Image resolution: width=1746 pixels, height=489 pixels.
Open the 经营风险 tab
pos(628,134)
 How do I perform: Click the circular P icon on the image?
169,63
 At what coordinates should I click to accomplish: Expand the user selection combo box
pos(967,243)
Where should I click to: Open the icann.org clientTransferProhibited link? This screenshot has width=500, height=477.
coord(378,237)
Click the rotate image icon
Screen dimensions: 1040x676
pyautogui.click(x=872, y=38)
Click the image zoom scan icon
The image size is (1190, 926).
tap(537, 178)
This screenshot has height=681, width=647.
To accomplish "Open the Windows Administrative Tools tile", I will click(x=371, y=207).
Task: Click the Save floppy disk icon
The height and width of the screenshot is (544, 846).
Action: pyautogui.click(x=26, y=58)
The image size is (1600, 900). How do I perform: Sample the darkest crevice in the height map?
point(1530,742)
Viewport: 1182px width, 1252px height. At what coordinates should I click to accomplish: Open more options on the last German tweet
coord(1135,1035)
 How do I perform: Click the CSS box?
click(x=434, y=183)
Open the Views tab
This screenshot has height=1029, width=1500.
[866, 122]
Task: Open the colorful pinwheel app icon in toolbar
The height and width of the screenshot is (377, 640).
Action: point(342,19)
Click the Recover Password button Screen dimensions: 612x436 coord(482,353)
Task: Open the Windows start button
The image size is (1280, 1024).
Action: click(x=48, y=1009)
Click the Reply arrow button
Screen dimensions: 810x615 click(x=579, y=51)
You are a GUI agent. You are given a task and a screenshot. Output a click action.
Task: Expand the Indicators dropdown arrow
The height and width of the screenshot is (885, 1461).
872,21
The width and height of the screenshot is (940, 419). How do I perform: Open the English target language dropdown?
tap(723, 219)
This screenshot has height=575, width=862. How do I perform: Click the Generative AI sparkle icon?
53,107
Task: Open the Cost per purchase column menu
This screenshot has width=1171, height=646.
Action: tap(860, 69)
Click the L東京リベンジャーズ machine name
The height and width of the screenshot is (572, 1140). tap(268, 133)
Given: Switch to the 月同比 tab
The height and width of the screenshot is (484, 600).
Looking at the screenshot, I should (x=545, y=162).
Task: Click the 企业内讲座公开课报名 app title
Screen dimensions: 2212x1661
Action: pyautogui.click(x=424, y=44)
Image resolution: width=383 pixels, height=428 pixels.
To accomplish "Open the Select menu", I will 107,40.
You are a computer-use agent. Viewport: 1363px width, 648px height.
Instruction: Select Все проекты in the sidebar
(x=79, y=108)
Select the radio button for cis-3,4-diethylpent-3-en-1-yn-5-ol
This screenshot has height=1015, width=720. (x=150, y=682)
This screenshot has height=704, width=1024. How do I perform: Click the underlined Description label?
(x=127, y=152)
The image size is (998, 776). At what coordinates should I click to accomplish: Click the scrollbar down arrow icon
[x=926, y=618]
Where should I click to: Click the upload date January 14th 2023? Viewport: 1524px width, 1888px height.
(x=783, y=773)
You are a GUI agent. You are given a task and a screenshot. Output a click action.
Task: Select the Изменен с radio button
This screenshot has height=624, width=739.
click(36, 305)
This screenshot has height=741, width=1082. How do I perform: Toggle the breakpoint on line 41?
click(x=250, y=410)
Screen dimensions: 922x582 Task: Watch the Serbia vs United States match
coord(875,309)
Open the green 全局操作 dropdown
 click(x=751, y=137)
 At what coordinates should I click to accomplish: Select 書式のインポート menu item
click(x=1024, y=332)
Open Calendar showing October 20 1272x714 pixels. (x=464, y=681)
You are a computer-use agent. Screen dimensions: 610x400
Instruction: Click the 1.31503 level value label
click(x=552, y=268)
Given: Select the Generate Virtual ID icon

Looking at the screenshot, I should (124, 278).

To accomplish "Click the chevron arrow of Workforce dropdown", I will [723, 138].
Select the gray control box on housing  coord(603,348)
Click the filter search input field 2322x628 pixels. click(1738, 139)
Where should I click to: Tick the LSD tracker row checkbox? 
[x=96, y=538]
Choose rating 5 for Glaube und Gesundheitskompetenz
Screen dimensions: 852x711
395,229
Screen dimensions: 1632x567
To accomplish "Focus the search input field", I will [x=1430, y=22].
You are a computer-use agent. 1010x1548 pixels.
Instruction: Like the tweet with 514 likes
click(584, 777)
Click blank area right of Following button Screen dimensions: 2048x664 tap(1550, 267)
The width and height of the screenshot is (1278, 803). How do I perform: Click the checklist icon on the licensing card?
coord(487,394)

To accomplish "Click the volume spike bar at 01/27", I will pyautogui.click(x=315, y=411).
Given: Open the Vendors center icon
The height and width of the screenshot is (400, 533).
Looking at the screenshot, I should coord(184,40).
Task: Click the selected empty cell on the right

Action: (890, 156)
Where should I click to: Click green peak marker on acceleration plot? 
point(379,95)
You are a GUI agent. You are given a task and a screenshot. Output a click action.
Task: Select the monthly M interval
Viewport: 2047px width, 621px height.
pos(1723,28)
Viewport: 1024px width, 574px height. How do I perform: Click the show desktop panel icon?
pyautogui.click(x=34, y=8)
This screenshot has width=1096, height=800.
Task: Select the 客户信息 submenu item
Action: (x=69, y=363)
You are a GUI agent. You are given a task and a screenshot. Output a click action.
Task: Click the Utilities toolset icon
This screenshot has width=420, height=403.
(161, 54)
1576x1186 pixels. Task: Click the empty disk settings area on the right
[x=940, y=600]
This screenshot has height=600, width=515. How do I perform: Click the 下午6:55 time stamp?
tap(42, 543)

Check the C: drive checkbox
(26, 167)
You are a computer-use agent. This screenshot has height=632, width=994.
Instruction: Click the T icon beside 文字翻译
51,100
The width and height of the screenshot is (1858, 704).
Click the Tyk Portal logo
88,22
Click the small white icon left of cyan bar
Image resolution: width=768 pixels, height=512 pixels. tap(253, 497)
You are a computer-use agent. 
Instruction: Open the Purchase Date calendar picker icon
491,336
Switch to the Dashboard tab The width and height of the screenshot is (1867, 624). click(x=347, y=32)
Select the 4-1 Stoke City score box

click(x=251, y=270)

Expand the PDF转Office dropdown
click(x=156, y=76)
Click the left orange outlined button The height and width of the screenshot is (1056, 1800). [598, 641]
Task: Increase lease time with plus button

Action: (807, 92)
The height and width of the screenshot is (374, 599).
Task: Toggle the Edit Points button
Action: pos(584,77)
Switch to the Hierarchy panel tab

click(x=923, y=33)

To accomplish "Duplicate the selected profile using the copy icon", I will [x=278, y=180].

•••

§ DIRECTIONS FOR THIS TASK: From the material above, state how many lines hold the word "Windows", giving nothing but the number.

§ RESULT BELOW: 2